### EXTRACTED TEXT:
_ _ _ _ _

Establishing an open ecosystem of services can be a powerful business value multiplier. But it works only if your API strategy has a solid foundation.
In the early 2000s, companies like Amazon, eBay, and Salesforce drove a trend toward standardizing interfaces among web applications. The result was a complete overhaul of how applications were developed and integrated, thanks to a growing network of open web APIs that anyone could consume.
During this period, Amazon founder Jeff Bezos wrote a memo to his employees that came to be known as the “Bezos API Mandate.” According to secondary sources, this mandate included two strategic requirements that any IT leader should consider when seeking to maximize the value of their development teams’ efforts. The first is that all interfaces among software developed by any team should be through APIs; the second is that teams should write internal APIs as if they were to be consumed by people outside the company.
This approach goes a long way toward explaining how Amazon was able to externalize its computing infrastructure — first to Merchant.com, the company’s ecommerce-as-a-service platform for retailers to build their own online stores, and then to Amazon Web Services, a broader offering that has since taken a life of its own.
Fast-forward to 2023 and IT leaders have distilled many more lessons about effective API development and use over the past twenty years. Much of what has been learned is catalogued by the MACH Alliance, a global consortium of nearly 100 technology vendors that promotes “open and best-in-breed enterprise technology ecosystems,” with an emphasis on microservices and APIs.

_ _ _ _ _

### TASK PROMPT:
Copy out the passage on API strategy word for word, from start to end. The data that comes next has no connection to the passage on API strategy.

### DATA EXTRACT:
_ _ _ _ _

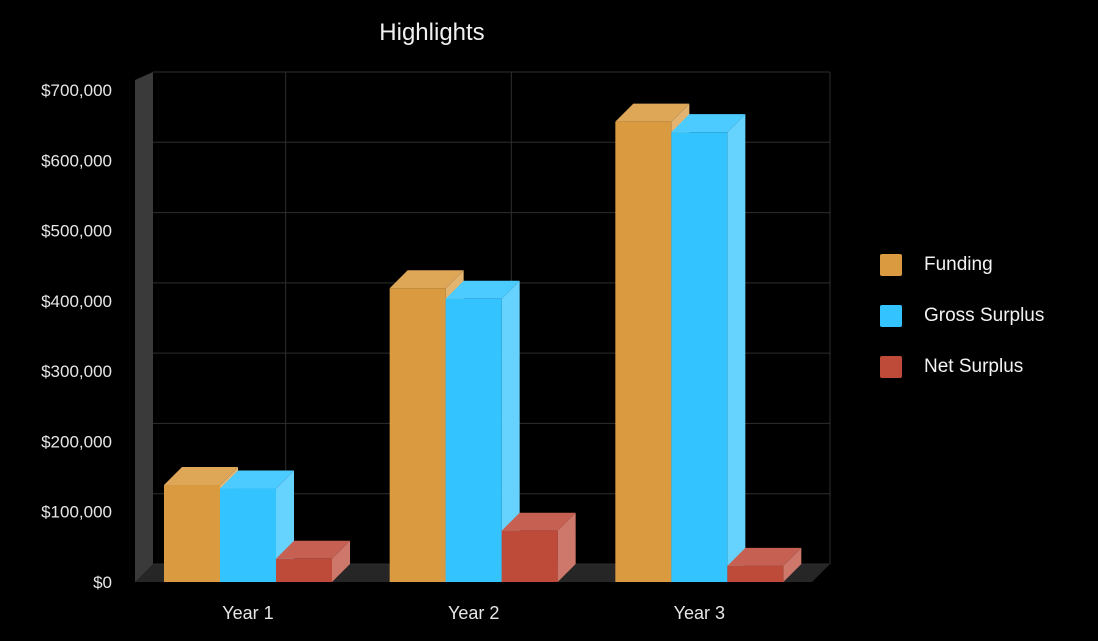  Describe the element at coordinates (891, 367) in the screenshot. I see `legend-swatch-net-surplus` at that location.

_ _ _ _ _

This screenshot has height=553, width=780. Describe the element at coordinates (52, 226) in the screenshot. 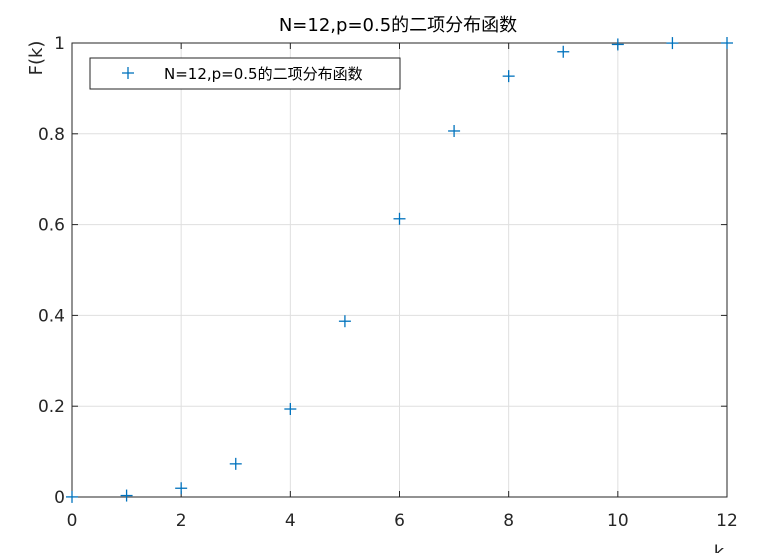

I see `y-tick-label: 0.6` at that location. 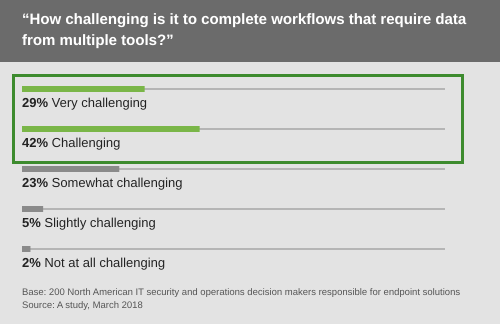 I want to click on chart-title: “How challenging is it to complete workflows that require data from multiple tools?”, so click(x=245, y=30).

_ _ _ _ _

### RESPONSE AREA:
Establishing an open ecosystem of services can be a powerful business value multiplier. But it works only if your API strategy has a solid foundation.
In the early 2000s, companies like Amazon, eBay, and Salesforce drove a trend toward standardizing interfaces among web applications. The result was a complete overhaul of how applications were developed and integrated, thanks to a growing network of open web APIs that anyone could consume.
During this period, Amazon founder Jeff Bezos wrote a memo to his employees that came to be known as the “Bezos API Mandate.” According to secondary sources, this mandate included two strategic requirements that any IT leader should consider when seeking to maximize the value of their development teams’ efforts. The first is that all interfaces among software developed by any team should be through APIs; the second is that teams should write internal APIs as if they were to be consumed by people outside the company.
This approach goes a long way toward explaining how Amazon was able to externalize its computing infrastructure — first to Merchant.com, the company’s ecommerce-as-a-service platform for retailers to build their own online stores, and then to Amazon Web Services, a broader offering that has since taken a life of its own.
Fast-forward to 2023 and IT leaders have distilled many more lessons about effective API development and use over the past twenty years. Much of what has been learned is catalogued by the MACH Alliance, a global consortium of nearly 100 technology vendors that promotes “open and best-in-breed enterprise technology ecosystems,” with an emphasis on microservices and APIs.